Overall, while full-fat dairy contains higher amounts of potential anti-androgens, evidence does not suggest it lowers testosterone substantially more than low-fat when consumed in normal amounts. But more research is still warranted.

Does Raw vs. Pasteurized Matter?

Raw (unpasteurized) milk retains more bioactive enzymes and hormones compared to pasteurized milk which eliminates pathogens through heat treatment.

But research has not found a difference between raw and pasteurized dairy in effects on testosterone:

– In one study, men drinking raw milk for 3 weeks did not show changes in testosterone versus pasteurized milk.

– Another trial compared whey protein made from raw milk to conventional whey. No differences occurred in effects on testosterone.

Overall there is currently no strong evidence that drinking raw dairy lowers testosterone compared to conventionally processed dairy products.

Does Organic vs Non-Organic Matter?

Organic dairy comes from cows not treated with hormones or antibiotics. Conventional dairy may contain slight residues from growth hormones like bovine somatotropin (bST) used to increase milk production in cows.

However, research again does not indicate a difference:

– One study compared organic milk to conventional milk in young men for 3 weeks. No differences occurred in effects on testosterone.

– Similarly, another trial found no differences in testosterone changes in men drinking organic versus conventional dairy for 14 days.

Current studies do not provide evidence that drinking organic dairy versus conventional impacts testosterone levels differently. Likely because growth hormone residues in conventional dairy are very low to begin with.

Does Milk Lower Testosterone in Bodybuilders?

Bodybuilders and serious athletes tend to consume substantially more protein, including milk-based proteins like whey and casein. This has raised concerns in the fitness community that dairy could impair their optimal testosterone levels.

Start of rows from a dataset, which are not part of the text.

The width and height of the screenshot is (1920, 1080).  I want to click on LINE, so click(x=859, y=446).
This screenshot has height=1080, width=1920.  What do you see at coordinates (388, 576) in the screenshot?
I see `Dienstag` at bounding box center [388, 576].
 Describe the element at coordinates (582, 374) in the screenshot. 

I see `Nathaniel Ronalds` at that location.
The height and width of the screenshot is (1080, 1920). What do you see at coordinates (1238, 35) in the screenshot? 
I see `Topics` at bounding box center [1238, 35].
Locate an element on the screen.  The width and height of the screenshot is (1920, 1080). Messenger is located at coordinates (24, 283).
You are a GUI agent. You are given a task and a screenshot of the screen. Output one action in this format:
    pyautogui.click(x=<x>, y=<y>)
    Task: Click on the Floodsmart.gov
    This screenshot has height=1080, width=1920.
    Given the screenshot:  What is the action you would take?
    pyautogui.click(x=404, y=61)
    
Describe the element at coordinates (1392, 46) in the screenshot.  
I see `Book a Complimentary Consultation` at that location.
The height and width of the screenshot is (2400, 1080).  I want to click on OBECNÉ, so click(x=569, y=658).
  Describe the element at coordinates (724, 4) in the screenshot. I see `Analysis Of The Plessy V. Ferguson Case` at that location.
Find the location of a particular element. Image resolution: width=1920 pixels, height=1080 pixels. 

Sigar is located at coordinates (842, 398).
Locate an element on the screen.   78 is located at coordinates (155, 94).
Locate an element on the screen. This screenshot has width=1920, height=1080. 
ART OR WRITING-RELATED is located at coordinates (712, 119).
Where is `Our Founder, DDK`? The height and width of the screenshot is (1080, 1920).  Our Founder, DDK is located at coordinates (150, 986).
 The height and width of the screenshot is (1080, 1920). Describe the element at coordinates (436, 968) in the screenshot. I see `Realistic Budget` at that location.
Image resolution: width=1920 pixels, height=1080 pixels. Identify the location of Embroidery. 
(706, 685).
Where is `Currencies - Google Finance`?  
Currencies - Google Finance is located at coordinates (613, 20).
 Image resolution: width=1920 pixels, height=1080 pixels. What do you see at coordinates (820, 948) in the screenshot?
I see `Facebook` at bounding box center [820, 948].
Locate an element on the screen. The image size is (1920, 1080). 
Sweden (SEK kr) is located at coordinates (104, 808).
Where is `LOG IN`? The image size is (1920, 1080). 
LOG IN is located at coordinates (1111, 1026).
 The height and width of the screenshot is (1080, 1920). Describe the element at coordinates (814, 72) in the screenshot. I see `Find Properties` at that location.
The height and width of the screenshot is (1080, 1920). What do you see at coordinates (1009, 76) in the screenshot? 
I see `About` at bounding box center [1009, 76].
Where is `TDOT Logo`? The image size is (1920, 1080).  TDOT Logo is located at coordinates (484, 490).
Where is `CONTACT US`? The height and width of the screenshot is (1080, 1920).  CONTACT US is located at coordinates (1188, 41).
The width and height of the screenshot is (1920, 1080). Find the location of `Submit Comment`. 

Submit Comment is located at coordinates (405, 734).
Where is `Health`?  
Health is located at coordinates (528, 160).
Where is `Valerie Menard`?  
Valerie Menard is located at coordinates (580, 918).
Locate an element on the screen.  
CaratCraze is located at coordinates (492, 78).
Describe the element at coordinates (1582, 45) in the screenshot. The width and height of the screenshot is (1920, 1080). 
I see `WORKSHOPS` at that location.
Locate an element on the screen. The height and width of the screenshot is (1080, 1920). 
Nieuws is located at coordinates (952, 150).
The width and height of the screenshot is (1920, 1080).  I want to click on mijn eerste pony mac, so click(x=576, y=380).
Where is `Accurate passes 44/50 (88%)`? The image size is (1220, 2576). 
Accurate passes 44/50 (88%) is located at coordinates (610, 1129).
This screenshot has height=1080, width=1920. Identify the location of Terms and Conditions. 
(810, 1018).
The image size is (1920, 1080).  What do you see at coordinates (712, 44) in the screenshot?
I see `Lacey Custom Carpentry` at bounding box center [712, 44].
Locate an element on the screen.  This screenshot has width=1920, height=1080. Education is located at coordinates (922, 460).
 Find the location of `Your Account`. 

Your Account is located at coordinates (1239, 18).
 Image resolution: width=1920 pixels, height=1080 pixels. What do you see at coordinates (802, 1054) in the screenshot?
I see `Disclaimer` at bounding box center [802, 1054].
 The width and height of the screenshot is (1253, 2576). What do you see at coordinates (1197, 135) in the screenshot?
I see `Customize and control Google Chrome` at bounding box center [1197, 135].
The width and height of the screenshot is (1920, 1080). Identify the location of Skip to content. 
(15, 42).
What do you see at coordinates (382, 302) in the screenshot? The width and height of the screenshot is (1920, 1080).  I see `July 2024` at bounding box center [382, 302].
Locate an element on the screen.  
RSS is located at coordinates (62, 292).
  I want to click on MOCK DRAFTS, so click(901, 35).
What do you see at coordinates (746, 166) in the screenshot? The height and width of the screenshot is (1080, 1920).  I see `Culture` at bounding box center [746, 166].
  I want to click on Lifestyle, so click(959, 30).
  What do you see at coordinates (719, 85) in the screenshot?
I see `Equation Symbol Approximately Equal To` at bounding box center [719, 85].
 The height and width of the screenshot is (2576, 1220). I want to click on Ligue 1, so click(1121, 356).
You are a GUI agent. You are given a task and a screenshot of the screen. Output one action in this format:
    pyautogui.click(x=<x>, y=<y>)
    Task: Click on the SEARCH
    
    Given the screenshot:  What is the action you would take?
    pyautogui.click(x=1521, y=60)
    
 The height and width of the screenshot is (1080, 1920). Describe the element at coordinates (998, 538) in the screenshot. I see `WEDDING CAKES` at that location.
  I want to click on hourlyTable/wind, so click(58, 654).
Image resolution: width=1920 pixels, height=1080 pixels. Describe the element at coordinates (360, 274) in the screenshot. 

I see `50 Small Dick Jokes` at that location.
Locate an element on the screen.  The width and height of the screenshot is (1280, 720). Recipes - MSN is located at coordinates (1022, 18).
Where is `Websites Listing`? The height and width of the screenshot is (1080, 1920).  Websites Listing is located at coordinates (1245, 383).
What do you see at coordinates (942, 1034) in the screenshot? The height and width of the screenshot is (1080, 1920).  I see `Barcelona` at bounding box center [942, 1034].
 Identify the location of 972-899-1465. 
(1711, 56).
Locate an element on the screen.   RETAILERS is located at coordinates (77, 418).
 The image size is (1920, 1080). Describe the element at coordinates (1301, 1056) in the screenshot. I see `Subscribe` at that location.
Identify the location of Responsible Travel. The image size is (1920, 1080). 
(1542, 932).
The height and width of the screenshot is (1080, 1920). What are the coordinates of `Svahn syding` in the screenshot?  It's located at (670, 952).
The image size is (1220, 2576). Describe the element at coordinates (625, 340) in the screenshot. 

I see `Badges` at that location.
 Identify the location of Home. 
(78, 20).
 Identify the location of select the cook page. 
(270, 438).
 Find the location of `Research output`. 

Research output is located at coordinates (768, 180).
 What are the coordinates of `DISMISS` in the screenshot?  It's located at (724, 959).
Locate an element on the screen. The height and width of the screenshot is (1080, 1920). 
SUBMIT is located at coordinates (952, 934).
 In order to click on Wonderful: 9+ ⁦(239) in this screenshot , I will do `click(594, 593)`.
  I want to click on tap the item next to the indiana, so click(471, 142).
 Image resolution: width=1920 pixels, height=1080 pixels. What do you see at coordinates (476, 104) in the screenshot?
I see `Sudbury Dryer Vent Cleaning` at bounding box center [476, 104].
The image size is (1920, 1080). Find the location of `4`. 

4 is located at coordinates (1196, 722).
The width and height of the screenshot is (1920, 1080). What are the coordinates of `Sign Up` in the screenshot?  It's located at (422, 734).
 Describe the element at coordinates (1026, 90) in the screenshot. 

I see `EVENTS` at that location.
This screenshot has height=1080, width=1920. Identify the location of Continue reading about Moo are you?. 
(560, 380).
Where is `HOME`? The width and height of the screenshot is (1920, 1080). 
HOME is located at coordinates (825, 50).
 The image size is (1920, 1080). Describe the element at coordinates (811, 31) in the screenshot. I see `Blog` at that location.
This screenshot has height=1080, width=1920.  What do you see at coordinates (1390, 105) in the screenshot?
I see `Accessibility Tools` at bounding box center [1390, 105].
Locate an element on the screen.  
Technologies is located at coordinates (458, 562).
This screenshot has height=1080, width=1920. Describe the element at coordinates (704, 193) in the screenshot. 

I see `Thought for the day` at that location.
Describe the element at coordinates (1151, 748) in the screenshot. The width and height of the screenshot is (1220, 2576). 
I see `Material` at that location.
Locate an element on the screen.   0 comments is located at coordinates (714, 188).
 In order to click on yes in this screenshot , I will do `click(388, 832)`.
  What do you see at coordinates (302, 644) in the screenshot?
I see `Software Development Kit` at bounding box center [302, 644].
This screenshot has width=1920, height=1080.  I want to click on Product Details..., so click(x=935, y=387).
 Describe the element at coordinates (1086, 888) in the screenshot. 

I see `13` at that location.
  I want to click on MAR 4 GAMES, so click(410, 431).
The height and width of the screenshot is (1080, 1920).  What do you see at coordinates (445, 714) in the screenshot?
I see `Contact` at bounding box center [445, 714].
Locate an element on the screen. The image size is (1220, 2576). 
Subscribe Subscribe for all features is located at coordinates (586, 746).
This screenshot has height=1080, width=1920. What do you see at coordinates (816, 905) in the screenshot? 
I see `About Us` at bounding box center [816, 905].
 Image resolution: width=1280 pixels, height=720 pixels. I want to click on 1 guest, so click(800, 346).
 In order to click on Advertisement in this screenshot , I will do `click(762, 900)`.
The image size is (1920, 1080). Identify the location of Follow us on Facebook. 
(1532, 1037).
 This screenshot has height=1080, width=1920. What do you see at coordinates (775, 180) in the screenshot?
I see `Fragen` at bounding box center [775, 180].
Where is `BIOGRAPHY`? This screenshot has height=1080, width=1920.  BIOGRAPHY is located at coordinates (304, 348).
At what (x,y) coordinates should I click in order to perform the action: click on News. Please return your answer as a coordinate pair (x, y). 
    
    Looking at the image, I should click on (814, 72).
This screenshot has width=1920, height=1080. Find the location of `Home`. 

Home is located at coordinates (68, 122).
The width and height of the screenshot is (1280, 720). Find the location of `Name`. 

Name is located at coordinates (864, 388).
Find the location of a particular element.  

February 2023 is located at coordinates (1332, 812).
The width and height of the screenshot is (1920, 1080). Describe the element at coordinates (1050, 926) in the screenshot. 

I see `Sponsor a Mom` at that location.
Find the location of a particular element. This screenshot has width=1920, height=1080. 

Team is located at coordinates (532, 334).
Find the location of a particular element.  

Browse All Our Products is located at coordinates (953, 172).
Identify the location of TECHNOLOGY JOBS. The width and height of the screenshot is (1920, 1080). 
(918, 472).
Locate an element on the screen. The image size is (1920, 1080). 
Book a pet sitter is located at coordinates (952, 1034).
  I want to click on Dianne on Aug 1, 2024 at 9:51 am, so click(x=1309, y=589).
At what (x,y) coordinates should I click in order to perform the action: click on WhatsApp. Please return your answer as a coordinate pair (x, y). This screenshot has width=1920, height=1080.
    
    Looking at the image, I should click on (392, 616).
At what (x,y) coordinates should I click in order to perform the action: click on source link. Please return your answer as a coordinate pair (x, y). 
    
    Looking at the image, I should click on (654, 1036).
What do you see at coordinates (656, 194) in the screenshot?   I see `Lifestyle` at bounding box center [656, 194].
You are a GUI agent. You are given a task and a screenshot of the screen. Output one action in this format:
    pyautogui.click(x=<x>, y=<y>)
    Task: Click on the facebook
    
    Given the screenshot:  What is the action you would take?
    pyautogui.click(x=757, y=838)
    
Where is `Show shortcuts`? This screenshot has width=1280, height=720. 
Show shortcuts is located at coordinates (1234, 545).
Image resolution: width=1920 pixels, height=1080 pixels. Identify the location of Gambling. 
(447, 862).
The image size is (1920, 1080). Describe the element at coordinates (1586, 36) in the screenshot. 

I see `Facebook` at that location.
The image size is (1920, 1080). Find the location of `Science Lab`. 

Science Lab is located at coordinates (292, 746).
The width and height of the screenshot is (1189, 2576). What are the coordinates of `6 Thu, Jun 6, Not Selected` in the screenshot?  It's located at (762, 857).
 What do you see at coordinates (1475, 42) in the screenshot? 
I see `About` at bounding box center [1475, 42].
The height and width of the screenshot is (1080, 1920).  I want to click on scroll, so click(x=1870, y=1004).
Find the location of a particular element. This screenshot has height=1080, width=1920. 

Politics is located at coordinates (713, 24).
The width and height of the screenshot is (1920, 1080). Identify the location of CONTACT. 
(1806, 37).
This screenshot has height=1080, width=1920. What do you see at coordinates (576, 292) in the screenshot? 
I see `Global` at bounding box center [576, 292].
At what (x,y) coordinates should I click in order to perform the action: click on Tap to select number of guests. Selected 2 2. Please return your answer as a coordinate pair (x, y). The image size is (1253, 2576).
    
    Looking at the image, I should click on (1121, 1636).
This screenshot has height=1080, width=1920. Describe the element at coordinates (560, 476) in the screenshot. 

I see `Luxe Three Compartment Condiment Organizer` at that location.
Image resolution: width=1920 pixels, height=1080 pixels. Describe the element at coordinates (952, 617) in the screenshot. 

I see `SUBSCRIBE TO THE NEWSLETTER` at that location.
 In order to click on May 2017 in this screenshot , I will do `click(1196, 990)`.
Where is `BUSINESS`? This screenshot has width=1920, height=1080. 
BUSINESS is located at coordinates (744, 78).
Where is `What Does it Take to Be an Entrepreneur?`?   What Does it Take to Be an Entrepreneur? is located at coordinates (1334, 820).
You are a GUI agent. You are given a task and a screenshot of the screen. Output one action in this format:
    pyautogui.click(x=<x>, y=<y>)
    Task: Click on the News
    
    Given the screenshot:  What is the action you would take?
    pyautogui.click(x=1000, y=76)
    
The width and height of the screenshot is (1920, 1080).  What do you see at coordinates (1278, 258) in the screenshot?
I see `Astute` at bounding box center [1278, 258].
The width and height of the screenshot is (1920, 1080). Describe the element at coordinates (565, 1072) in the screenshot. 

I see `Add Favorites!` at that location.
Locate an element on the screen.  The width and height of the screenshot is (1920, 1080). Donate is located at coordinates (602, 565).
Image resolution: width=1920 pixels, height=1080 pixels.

However, most research in strength athletes and bodybuilders show either no effect or an increase – not a decrease – in testosterone from high dairy intake:

– Young male bodybuilders drinking 500 mL of skim milk daily for 12 weeks showed no change in testosterone versus a non-dairy control group.

– Elite female gymnasts consuming either dairy or soy protein for 4 weeks as 28% of total calories had no differences in testosterone.

– Male strength athletes taking whey protein for 12 weeks experienced a 17% increase in basal testosterone levels versus no change in carbohydrate controls.

The protein, nutrients, and hormones in dairy products could potentially counteract any anti-androgenic effects, explaining why many studies in athletes show neutral or beneficial effects on testosterone.

Conclusion

Based on a review of the current research, there is limited evidence that drinking milk significantly lowers testosterone levels in men. While dairy does naturally contain estrogenic compounds and potential anti-androgens, the amounts are low and likely have negligible biological effects in humans when consumed in normal amounts. Most well-controlled intervention studies adding dairy to men’s diets have not shown decreases in circulating testosterone. A few have even shown increases, possibly due to other hormones and nutrients counteracting any anti-androgenic effects. Differences in fat content, raw vs pasteurized, or organic vs conventional dairy do not seem to substantially alter these effects. Even in bodybuilders and athletes consuming higher amounts of dairy, most studies indicate neutral or beneficial effects on testosterone levels. More research is still needed on the mechanisms of action. But the current evidence does not support the idea that drinking milk in normal amounts meaningfully reduces testosterone in most men. As with any food, moderation is key. But there is no compelling reason to avoid dairy completely out of fear it will lower testosterone levels.